Multi-electronic Processes in Collisions Involving Charged Particles and Photons with Atoms and Molecules
Frontiers in Nuclear and Particle Physics is a book series that brings together scholarly reviews on the physics of nuclear particles and associated theories. The scope of the series includes both theoretical and practical aspects of research in the field. The series will enable readers to update their knowledge about both fundamental and advanced concepts in nuclear physics.
The scope of the series will also cover breakthroughs in research in the field, including ionization studies, nuclear particle behavior, quantum theory, atomic and molecular physics, atomic and particle energy calculations and much more. The series is essential reading for scholars, teachers and researchers who are involved in advanced graduate and post doctorate programs.

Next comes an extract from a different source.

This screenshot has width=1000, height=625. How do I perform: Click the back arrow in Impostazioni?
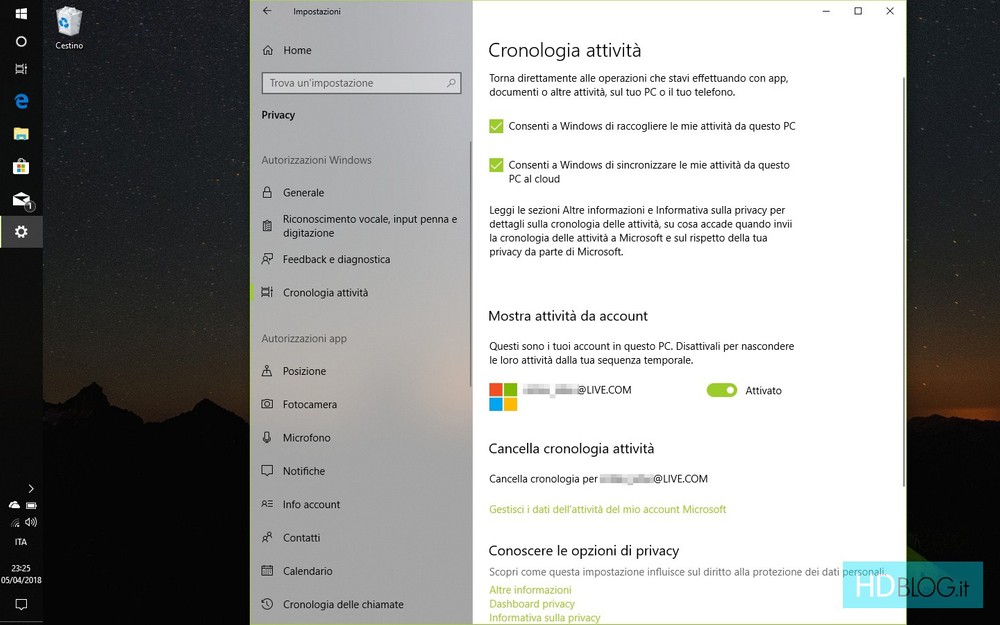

Topics covered in the volume include:
- Ionization experiments
- Kinetic energy studies of photoexcited carbon dichloride and tetrachloride molecules
- Selective excision of biomolecules in electron transfer experiments
- Particle and antiparticle collisions with rare gases
- Multiple scattering in electron Rutherford scattering spectroscopy
- Four-body effects in the 6He58 +58Ni scattering
- Twin atoms from doubly excited states of the hydrogen molecule
About The Author:
Dr. Antonio Santos (PhD in Atomic Physics at Catholic University of Rio de Janeiro) is Associate Professor of Physics at Federal University of Rio de Janeiro. Currently, he is the Vice-Head of the Physics Institute of that University. He is an experimentalist who specializes in inelastic interactions between atomic and molecular particles. Over the years, he has used measurements of target ion production to identify ionization by electrons, positrons, photons and ion impact. These studies cover topics such as single and multiple ionization of atoms, electron capture and loss by high energy light and heavy ions, and fragmentation of molecules. Most of the studies investigated individual interactions using dilute gaseous targets but some studies investigated electron emission from clean surfaces.